If you’re searching for a reason to fret about US equities perched at record highs on dot-com multiples, you needn’t look very far.
While it’s true that the data stateside has generally surprised for the better, the outlook remains tenuous, especially given the stalemate in D.C., where Donald Trump is apparently convinced that his executive orders are sufficient to sustain a nascent rebound from the worst three-month stretch for the US economy since the Great Depression.
Virtually nobody agrees with him on that point, of course, but that’s hardly new territory for Trump. No one agrees with him completely on anything, and it’s becoming more difficult by the week to find anyone other than Mike Pence and Mark Meadows who even partially concurs with him on the hodgepodge of mission-critical issues facing the country.
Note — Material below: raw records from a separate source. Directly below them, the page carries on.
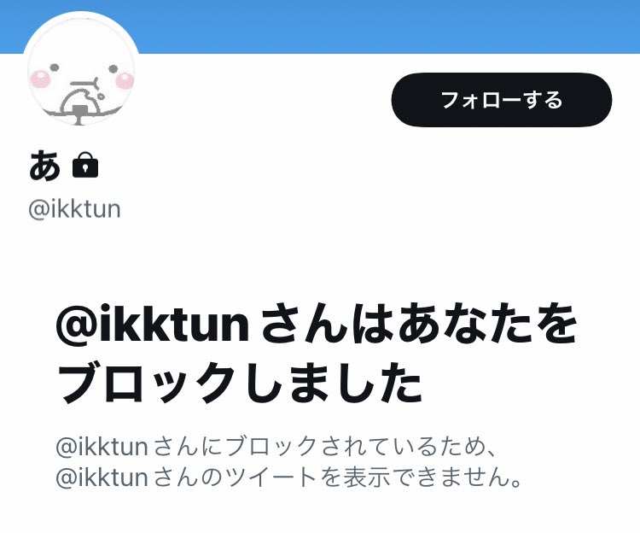640x533 pixels.
Task: Click the right pink cheek on avatar
Action: 124,80
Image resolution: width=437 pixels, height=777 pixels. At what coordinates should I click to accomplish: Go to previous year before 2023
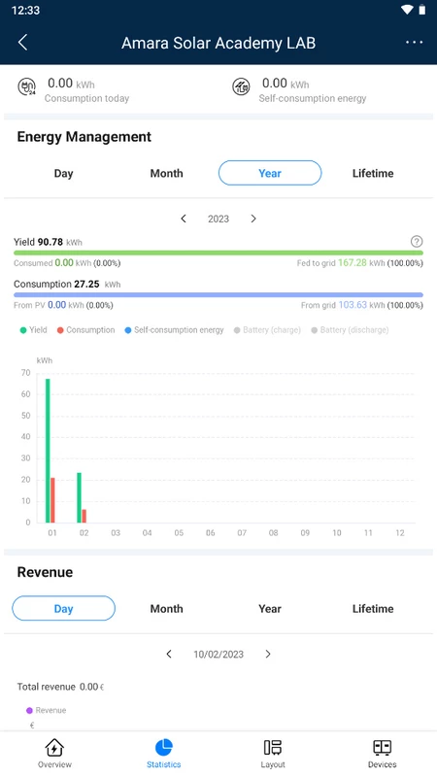pos(184,219)
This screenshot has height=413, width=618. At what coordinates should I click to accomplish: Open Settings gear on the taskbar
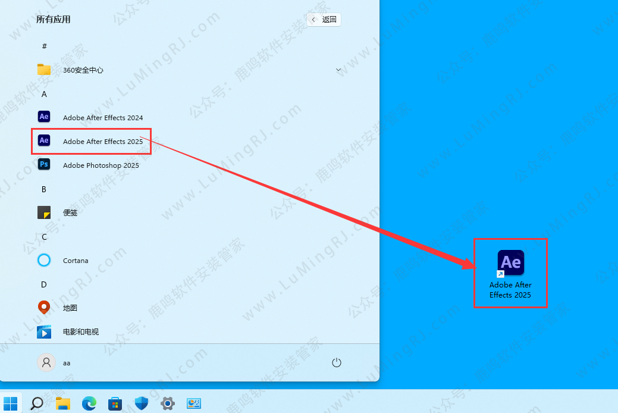168,403
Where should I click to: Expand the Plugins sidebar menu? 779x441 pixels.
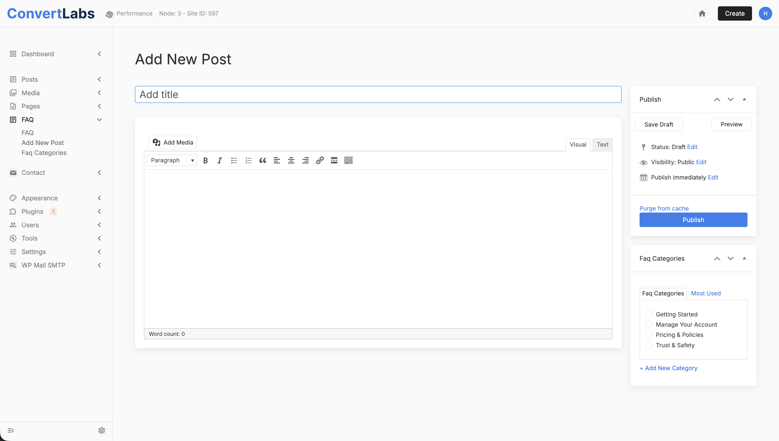pyautogui.click(x=99, y=211)
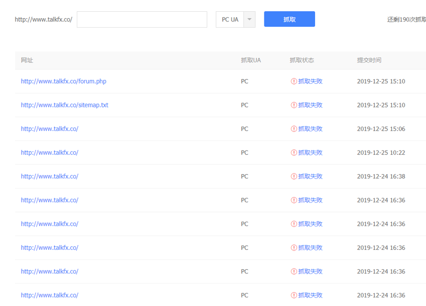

Read more: The ‘Story Out Of D.C.’
But that’s well-worn territory. Stocks clearly don’t care. And neither does credit.
America’s technocratic caretaker government (comprised of Steve Mnuchin and the Fed) is committed to ensuring things don’t fall apart completely. And that’s good enough for market participants.
However, there is a technical risk for equities approaching, Nomura’s Charlie McElligott says.
“With respect to broad US Equities indices… this is one high-profile ‘crowded’ trade which still hasn’t been ‘rinsed'”, he remarked, in a Monday note.
This will sound familiar to regular readers. The power of the “pin” (so to speak) that’s insulated equities from exaggerated swings is poised to diminish — and materially so.
“SPX/SPY options $Delta remains historically very high at 94th %ile (since 2013) and with QQQ $Delta even more extreme over 97th %ile, which could now matter given that this week’s expiration should see a TON of Gamma rolling-off”, McElligott notes.
With dealer hedging requirements thus poised to “drop precipitously” (as he puts it), the door is open to bigger directional moves. “We could see a powerful ‘unclenching’ and thus potential for a much larger trading distribution thereafter”, Charlie goes on to say, noting that the gamma “drop-off” in SPX is ~30% post-Friday, “with the largest 3,400 strike likely seeing a 39% decline post-expiry”.
He sets that against asset manager longs, which he flags as sitting in the 94th percentile, “indicative of the potential that Real$ is ‘topped-up'”.
On the other hand, he does note that short-covering from leveraged funds could serve as an offset.
Meanwhile, Morgan Stanley’s Mike Wilson (who has been consistently bullish since the March lows) cautions that a continuation of the back-up in yields seen last week could trigger a correction for stocks — at least in the near-term.
Although the rise in yields was tame considering the circumstances (a record refunding and better-than-expected macro data), Wilson notes that if the trend were to persist, it could be “challenging to many equity portfolios that embed higher long duration risk than may be appreciated”.
Remember: the steady grind lower in yields and concurrent bull-flattening in the curve has catalyzed outperformance from secular growth shares and other equities expressions tethered to the “duration infatuation” in rates. This has been going on for years, and due to the attendant factor crowding, it’s possible that many market participants have, as Wilson suggests, simply lost track of how much duration risk is embedded in the stock rally as it currently exists (i.e., growth, momentum, quality, etc. perpetually outperforming small-caps and cyclical value, with only fleeting rotations which never seem to stick).
Ultimately, that doesn’t deter Morgan’s bullishness, though. Higher yields would be read as growth-positive, and therefore supportive of a better outlook for the domestic economy, the bank suggests.
For his part, McElligott thinks the selloff in rates and the concurrent steepener have likely run their course in the near-term. “It is my view that part of the tactical UST Shorts and Steepeners will begin to take profits… over the course of the next few weeks, especially with the drag of the ongoing US fiscal stimulus standoff continu[ing] to haunt risk sentiment in the background”.
Commenting on the same dynamics, BMO’s Ian Lyngen, Benjamin Jeffery, and Jon Hill said Monday that “US rates are poised for a week of reflection” after last week’s moves. The data is scarce and nominal supply is limited the 20-year sale. “The drift lower in yields despite the bid for equity futures is an all too familiar ‘default’ trend for a market in the process of achieving a new equilibrium”, they wrote.